**What is expected:** Your output must be the lines below from the line containing "Open Correction norm chevron arrow" to the line containing "829x503 pixels.", both lines included, reproduced exactly and without pictures.

**Data for the task:**
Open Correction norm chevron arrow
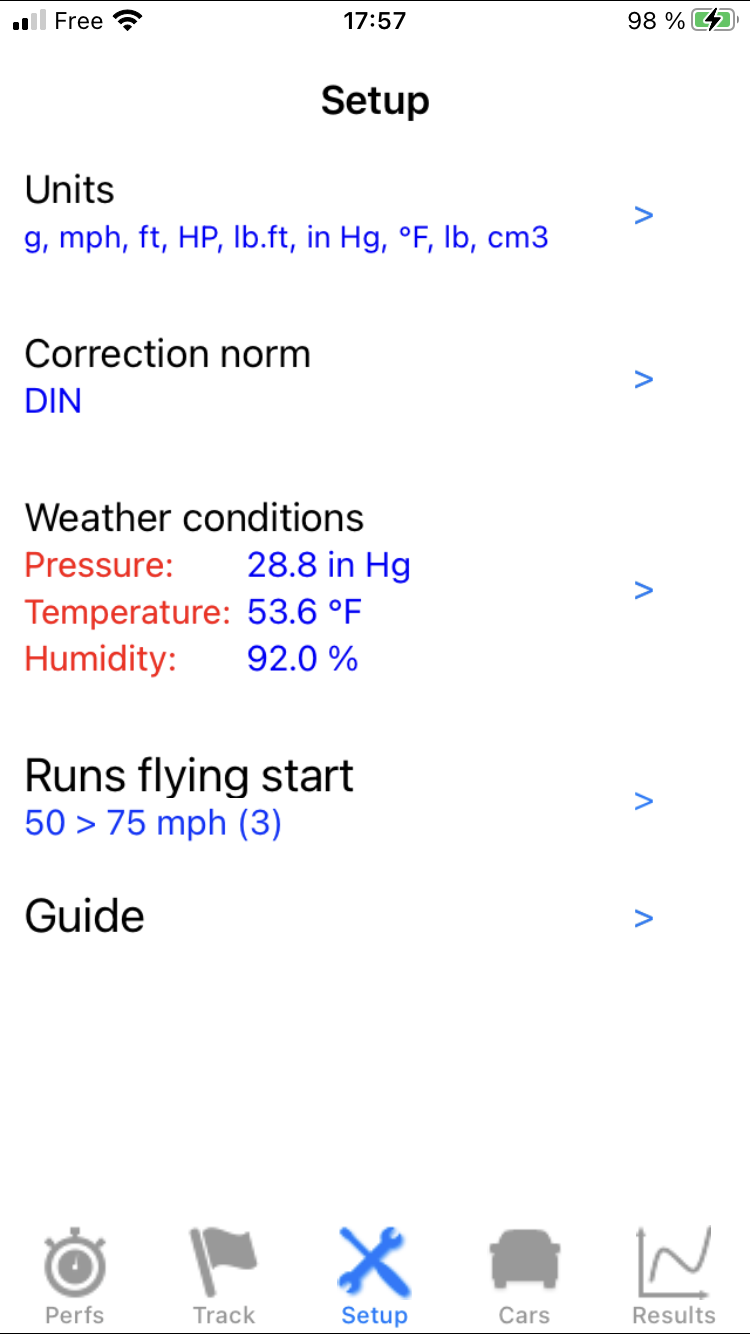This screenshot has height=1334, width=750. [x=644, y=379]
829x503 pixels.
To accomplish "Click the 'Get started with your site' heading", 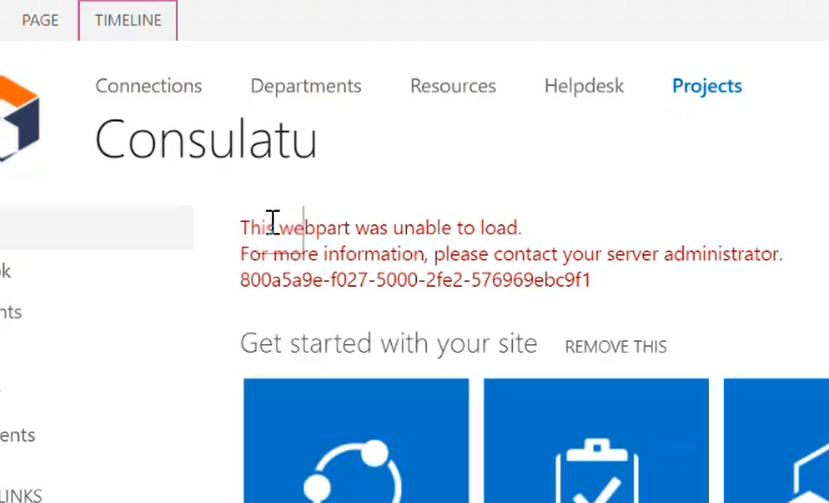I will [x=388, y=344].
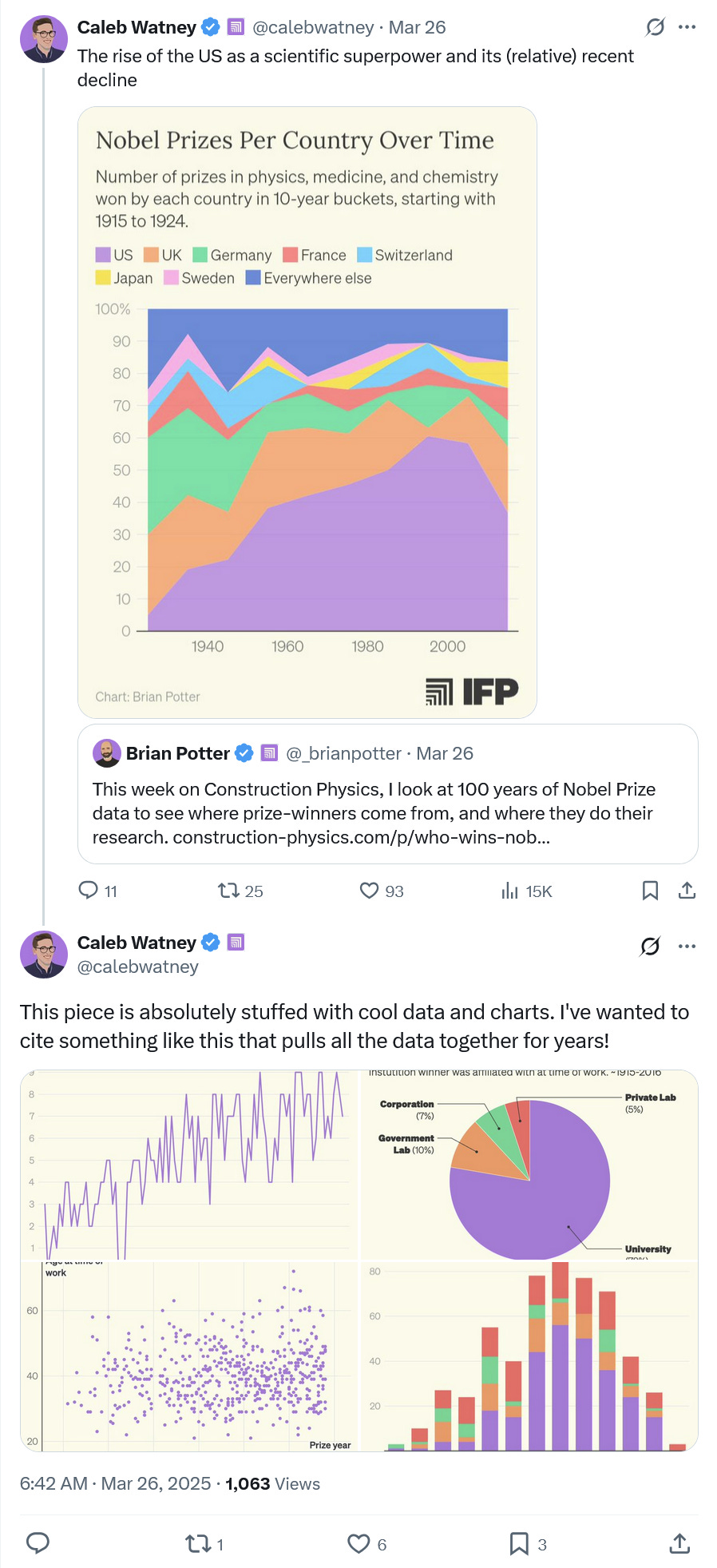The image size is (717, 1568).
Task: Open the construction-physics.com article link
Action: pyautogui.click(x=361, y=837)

---

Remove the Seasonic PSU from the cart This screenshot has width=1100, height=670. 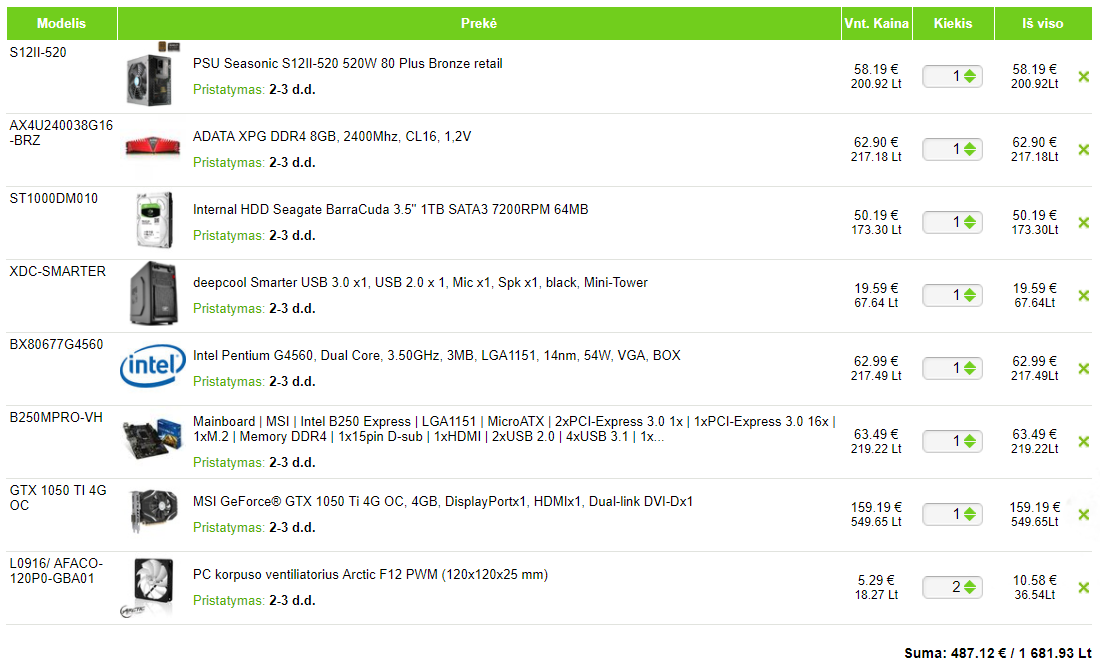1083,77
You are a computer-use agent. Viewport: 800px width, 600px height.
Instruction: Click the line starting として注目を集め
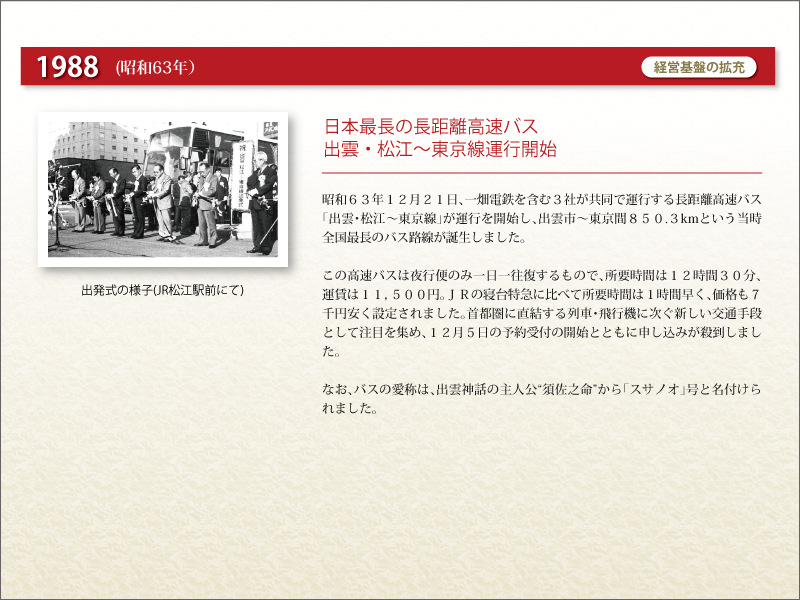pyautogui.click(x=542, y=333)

**Written solution:**
Open Correction norm chevron arrow
This screenshot has height=1334, width=750. [x=644, y=379]
829x503 pixels.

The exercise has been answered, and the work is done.